Kültür ve Turizm Bakanlığı’nca Türk Tarih Kurumu ve İzmir Büyükşehir Belediyesi desteğiyle Hatay Mustafa Kemal Üniversitesi Sanat Tarihi Bölümü öğretim üyesi Doç. Dr. Sinan Mimaroğlu başkanlığında yürütülen İzmir’in Selçuk ilçesi Ayasuluk Tepesi’ndeki kazılar kapsamında Kale Cami‘nin restorasyon projesi başlatıldı. Doç. Dr. Mimaroğlu, “Bu caminin yapım tarihi Aydınoğlu Beyliği’ne kadar uzanıyor. Bir kitabesi yok ancak yaptığımız incelemeler sonucunda 1304 ile 1310 yılları arasında yapılmış olabileceğini düşünüyoruz. Ayasuluk’taki ilk camilerden biridir. Cami, bey köşkü ve askerlerin yaşadığı mekanlarla birlikte bir ibadet merkezi olarak yer alıyor. Saint Jean Kilisesi’nin camiye çevrilmesi ve İsabey Camisi’nin yapılmasından önceki evrede, bu cami burada yaşayan Aydınoğlu Beyliği’ne ait insanların ibadet mekanı olmuştur” ifadelerini kullandı.
‘SEYYAHLARIN GRAVÜRLERİNDE BU CAMİİYİ GÖRMEKTEYİZ’
Camiinin bulunduğu alanda yapılan ilk restorasyon çalışmalarının 1960 yılında başladığını söyleyen Doç. Dr. Mimaroğlu, “Daha sonra 2008 ve 2015 yıllarında küçük çaplı çalışmalar yapılmış. Bizim başlattığımız bu çalışma ise etap etap sürecek bir çalışma. Cami zeminin aslına uygun olarak tuğla döşemesinin yapılması, pencere kenarlıklarıyla ‘denizli’k denilen mermerlerin yerleştirilmesi ve kemerlerde görülen boşluklar ve çatının tamamlanması şeklinde devam edecek. Cami ile alakalı olarak parmaklıklar, ahşap kapı ve pencere aksamının takılması işlemlerinin 2024 yılı çalışma planında yapılması düşünülüyor. Bu işlemlerin tamamlanması sonucunda cami ibadete açılabilir duruma gelecek. Camii kare bir yapıda ve kübik bir harime sahip. Kuzeybatı köşesinde yapıya bitişik minare kürsüsünün alt kısmı silindirik, üst kısmı sekizgen kesitlidir. Kürsüden sonra üçgen kuşakla minare gövdesine geçilmiştir. Minarenin şerefesinden sonraki bölüm yıkıktır” dedi.
‘DAMPERLİ CAM UYGULAMASI YAPILACAK’
Buraya gelen John Covel, Cornelius Le Byruyn gibi seyyahların gravürlerinde bu caminin görüldüğünü belirten Doç.

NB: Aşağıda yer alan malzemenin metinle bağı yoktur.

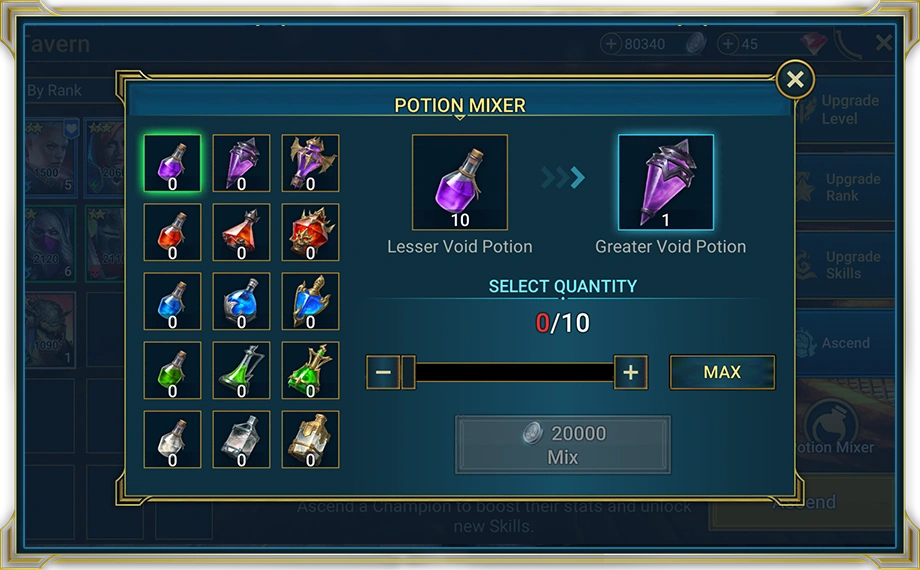The width and height of the screenshot is (920, 570).
Task: Click the Lesser Void Potion ingredient tile
Action: pos(460,182)
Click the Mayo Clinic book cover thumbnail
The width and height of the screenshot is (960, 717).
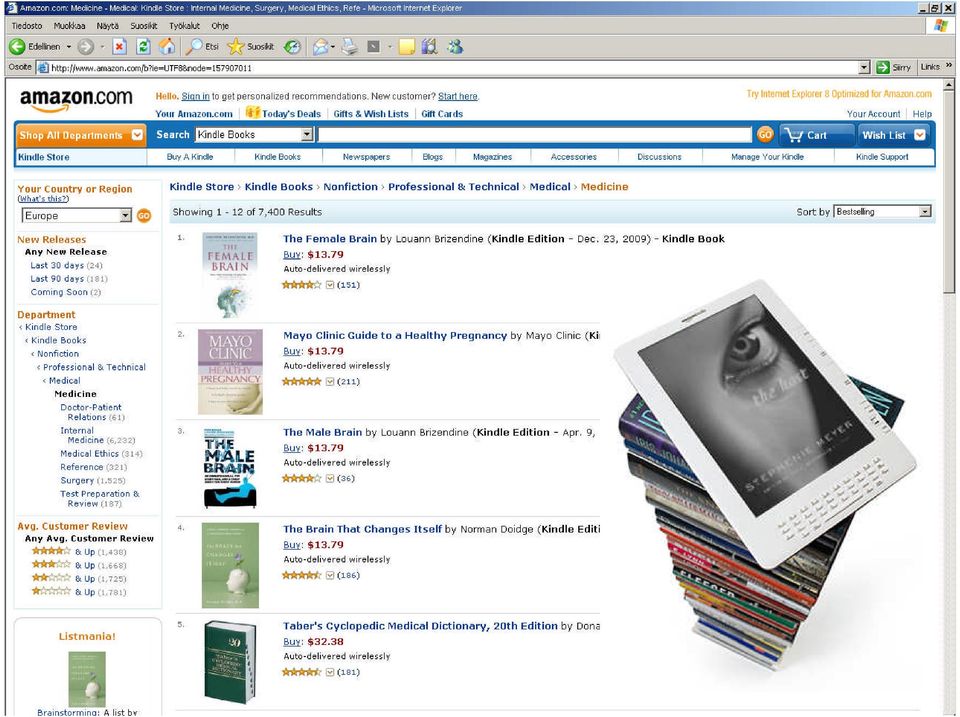(230, 372)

Dr. Mimaroğlu, sözlerini şöyle sürdürdü:
“Caminin Beylikler dönemi mimarisinde almaşık duvar örgüsü ile yapıldığını görüyoruz. Devşirme malzeme kullanılmış. Çatıda kirpi saçak denilen saçaklar, tipik Aydınoğlu mimarisi öğeleridir. Yapıya sonradan eklenen bir son cemaat yeri görülebilmektedir. Restorasyon projesinde, orijinal zemin döşemesi tuğlalardan yola çıkılarak imalata geçildi. Camide daha önceki yıllarda yapılan sondaj kazısında Bizans dönemine ait bir duvar bölümü çıkmıştı. Bu duvarın korunması ve görünmesi amacıyla üzerine damperli cam uygulaması yapılacak. Elimizde tüm kaleyle alakalı kurul kararı ile onaylanmış bir restorasyon projemiz var. Biz bu projeye uygun olarak çalışmalara devam ediyoruz ve ileride yapacağımız restorasyon çalışmaları için sponsorluk arayışlarımız devam etmektedir.”

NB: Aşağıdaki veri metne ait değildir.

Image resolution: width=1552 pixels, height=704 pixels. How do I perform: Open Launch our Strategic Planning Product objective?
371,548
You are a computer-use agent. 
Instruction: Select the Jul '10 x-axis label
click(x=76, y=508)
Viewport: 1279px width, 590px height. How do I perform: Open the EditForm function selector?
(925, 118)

‘SERAMİK VE KÜÇÜK ESERLER BELGELENDİ’
Öte yandan alanda devam eden kazı çalışmalarına ilişkin bilgi veren Doç. Dr. Mimaroğlu, “Çalışmalarımıza haziran ayında başladık. Burası aralıklarla 100 yıldır devam eden bir kazı alanı. Kazı eser depomuzda çok sayıda tasnif edilmemiş malzeme bulunuyordu. Bu sene çalışmalarımızı seramik ve küçük buluntuların tasnifi odağında gerçekleştirdik. Bu yılki çalışmalar 15 Aralık’ta sona erecek. Şu ana kadar çok yoğun miktarda seramik ve küçük eserler belgelendi. Geçen yıl yaptığımız çalışmalarda oldukça yoğun miktarda insan iskeletleri ortaya çıkmıştı. Bunlar üzerindeki DNA çalışmalarımız hala devam ediyor. Yakın süreçte buna ilişkin makaleler yayınlanmış olacak” diye konuştu.